Episode Details
Back to EpisodesAI Photo Editing and the Blurring of Fact and Fantasy
Description
One of the best features of our smartphones is the ability to apply a few tweaks to our photos before sending them to relatives or sharing them on social media. Using a phone’s built-in tools, we can bump up the brightness or fix red eye, with the desired result of a photo that looks more like the real-life moment when we snapped it. Of course, these same tools can now deliver photos even “better” than what we saw in real life. We can even create moments that didn’t happen in real life.
Is it okay to pass those off as real? What is the boundary between fiddling with a photo and faking one? Does it even matter?
Such questions will soon be forced on us through the integration of artificial intelligence with smartphones. Popular figures on Instagram have already demonstrated how easy it is to alter a mood or look, airbrushing a photo of a crying woman, for instance, into a beaming and happy version of herself. Images entirely generated by AI, often incorporating real people’s likenesses, are becoming nearly indistinguishable from photos.
Writing recently at The New York Times, tech editor Brian Chen described how devices like Google’s Pixel 8 come with an AI-powered “Magic Editor,” a tool that can remove and add objects, move subjects around, and even stitch together elements from multiple photos into a new one. The result is imagery that is partially make-believe and, though it comes from the camera app and is stored with other “photos,” can no longer strictly be called photography. These snapshots of alternate realities fudge the truth in front of your lens, which is the point, since they’re closer to “exactly the photo you want.”

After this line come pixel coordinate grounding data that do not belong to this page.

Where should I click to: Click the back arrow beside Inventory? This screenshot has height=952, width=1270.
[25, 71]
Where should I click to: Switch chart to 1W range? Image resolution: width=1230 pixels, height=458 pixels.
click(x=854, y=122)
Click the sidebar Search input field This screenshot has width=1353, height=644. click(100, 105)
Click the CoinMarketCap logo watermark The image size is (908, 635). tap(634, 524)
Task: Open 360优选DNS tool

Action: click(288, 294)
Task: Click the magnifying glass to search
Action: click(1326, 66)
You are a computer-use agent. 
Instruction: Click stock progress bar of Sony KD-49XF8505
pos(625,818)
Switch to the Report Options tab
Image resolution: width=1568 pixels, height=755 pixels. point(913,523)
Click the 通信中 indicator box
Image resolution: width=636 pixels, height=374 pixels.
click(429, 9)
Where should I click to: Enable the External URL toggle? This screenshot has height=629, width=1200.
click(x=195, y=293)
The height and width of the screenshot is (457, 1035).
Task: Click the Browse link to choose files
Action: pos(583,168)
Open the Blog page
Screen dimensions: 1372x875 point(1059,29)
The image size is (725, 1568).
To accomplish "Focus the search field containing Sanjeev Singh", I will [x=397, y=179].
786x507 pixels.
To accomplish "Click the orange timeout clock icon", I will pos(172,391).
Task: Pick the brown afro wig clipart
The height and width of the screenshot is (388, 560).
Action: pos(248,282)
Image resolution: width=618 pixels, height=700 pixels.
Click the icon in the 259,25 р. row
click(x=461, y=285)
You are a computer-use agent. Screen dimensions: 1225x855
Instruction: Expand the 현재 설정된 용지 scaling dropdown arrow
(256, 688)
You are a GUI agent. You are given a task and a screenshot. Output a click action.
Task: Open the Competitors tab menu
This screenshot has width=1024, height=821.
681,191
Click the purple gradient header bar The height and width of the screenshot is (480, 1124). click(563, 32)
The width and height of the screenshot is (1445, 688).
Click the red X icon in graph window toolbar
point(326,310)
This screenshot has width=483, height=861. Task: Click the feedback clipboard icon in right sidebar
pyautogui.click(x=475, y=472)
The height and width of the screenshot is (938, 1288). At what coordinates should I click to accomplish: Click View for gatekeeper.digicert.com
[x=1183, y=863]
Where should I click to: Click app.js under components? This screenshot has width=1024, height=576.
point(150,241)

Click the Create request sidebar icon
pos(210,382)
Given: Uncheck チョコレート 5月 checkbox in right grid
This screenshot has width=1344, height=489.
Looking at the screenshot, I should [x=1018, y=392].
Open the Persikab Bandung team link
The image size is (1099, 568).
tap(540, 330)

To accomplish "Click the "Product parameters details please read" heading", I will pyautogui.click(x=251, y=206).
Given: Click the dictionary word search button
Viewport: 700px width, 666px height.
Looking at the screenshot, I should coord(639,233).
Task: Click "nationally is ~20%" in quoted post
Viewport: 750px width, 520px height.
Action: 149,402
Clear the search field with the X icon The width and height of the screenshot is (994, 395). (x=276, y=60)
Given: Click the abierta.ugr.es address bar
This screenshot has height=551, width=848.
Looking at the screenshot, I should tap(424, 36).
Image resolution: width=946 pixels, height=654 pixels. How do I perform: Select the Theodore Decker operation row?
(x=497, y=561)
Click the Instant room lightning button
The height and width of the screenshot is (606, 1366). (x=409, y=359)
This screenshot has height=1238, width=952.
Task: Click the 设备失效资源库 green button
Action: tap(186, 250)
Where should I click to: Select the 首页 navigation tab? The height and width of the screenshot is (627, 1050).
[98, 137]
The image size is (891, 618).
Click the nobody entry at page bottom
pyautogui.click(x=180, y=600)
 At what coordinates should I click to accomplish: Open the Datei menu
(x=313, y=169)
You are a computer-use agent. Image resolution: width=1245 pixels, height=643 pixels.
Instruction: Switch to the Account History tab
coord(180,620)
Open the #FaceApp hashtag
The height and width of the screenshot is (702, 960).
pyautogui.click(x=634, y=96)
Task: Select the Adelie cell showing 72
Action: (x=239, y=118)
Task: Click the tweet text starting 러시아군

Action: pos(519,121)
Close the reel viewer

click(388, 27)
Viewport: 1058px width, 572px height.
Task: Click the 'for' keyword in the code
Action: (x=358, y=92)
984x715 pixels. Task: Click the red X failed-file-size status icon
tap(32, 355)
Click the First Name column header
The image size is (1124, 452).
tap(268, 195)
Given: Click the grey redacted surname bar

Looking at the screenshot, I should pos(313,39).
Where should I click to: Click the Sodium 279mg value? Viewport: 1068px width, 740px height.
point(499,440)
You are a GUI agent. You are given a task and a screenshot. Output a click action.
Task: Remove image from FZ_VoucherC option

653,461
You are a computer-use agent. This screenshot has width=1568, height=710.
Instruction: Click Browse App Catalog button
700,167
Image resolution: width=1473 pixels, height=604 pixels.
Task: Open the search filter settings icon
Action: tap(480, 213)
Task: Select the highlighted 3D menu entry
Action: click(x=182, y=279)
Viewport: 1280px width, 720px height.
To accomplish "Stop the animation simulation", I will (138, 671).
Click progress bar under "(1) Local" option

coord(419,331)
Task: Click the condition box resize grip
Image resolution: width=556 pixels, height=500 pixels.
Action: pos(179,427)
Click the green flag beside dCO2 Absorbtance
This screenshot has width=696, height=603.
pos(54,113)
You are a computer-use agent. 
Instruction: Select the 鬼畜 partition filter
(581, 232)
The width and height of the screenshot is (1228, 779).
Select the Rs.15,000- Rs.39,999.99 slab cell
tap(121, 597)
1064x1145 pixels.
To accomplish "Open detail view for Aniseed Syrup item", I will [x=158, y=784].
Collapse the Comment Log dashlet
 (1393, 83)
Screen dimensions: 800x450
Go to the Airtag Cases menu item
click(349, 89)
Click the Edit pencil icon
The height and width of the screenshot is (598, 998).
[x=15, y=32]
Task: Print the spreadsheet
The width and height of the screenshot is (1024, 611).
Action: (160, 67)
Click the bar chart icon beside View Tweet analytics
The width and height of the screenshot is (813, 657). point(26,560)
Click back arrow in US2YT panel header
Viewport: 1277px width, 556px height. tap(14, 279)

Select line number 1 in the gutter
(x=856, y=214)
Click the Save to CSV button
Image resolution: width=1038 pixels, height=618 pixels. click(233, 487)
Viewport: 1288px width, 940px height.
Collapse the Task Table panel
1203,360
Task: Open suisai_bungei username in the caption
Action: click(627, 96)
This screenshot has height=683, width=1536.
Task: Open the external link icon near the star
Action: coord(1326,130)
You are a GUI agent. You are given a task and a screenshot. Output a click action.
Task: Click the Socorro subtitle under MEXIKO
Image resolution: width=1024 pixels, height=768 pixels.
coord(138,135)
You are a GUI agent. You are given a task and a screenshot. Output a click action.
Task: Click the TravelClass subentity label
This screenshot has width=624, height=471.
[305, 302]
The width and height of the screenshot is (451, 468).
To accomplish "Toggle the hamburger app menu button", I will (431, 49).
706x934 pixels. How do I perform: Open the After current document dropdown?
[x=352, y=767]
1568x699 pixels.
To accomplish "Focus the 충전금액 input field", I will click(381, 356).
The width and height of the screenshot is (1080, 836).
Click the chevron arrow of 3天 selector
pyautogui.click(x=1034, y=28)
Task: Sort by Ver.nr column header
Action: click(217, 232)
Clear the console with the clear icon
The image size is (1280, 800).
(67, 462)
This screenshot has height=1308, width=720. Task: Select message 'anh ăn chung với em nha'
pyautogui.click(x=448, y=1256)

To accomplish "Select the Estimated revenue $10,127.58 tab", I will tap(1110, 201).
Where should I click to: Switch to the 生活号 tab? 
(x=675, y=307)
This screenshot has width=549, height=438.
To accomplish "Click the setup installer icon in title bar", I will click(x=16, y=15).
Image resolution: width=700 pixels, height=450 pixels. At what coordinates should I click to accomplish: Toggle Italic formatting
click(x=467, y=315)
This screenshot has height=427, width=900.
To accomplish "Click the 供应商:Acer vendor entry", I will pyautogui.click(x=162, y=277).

According to Ren Ng, a computer science professor at Berkeley, this means that “[a]s we go boldly forth into this future, a photo is no longer a visual fact.” AI-powered photography and editing means that people will “increasingly have to question whether what they see in their images is real—including photos from loved ones.” Of course, this goes further than just personal photos, and will contribute, Ng thinks, “to the spread of fake media online when misinformation is already rampant and it’s hard to know what to trust.”
Last month, in fact, Hamas falsely accused Israel of faking images of atrocities using AI. It doesn’t take much of an imagination to see how future conflicts will be sparked by a convincing image posted online.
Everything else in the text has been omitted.